Il 26 novembre 2021, Italia e Francia hanno stipulato un accordo bilaterale di cooperazione che riguarda alcuni e distinti punti di politica estera e di cooperazione che accomuna i due paesi. L’articolo 2 del Trattato1 consta di sette paragrafi, ognuno dei quali riguarda uno specifico aspetto della vita securitaria e di cooperazione difensiva inter partes. Il primo paragrafo inizia con i “consuetudinari” convenevoli di un accordo bilaterale, relativo alla sicurezza e difesa, in cui le Parti (Italia e Francia) si impegnano a condividere ogni genere di materiale (fisico ed umano) in situazioni di crisi e/o di conflitto che possa incombere in una delle due nazioni. Come prevede il principio della cooperazione internazionale, i due stati devono aiutarsi affinché non possano restare soli dinnanzi al nemico, facendosi dunque travolgere appieno dallo stesso. Questo principio, nel testo, viene anche rimarcato, con riguardo all’articolo 5 del Trattato dell’Atlantico del Nord e con riguardo all’articolo 42, comma 7 del Trattato sull’Unione Europea. Analizzando, dunque, questo primo punto, non appare nulla di strano: i due stati, a partire dal secondo dopoguerra, hanno iniziato a cooperare, sebbene la Francia in particolare, non fosse tanto favorevole ad alcune politiche idealizzate in ambito comunitario agli inizi degli anni Cinquanta, tra cui la bocciatura della costituzione di un esercito europeo, che potesse dunque prendere “a prestito” forze militari di ogni paese membro della ex CEE. Questa mossa fu voluta da De Gaulle ed i suoi seguaci di governo, in quanto “gelosi” della propria forza militare, della propria armée di cui tanto andavano fieri.
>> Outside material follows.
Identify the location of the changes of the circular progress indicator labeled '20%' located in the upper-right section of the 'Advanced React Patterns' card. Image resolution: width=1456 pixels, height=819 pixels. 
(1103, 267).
Oggi, dunque, i rapporti sono cambiati, gli statisti ed i rispettivi pensieri hanno avuto una forte evoluzione nel tempo, per cui Charles de Gaulle è stato sostituito da uomini e donne con pensieri totalmente più innovativi ed aperti alla cooperazione internazionale. Dall’altro lato, invece, l’Italia ha sempre accettato un pò tutto quello che la CECA, poi la CEE, CE ed UE hanno fatto e, sul punto della sicurezza e della difesa, hanno sempre accettato ogni proposta messa sul tavolo, in quanto le ha sempre ritenute come portatrici di benefici.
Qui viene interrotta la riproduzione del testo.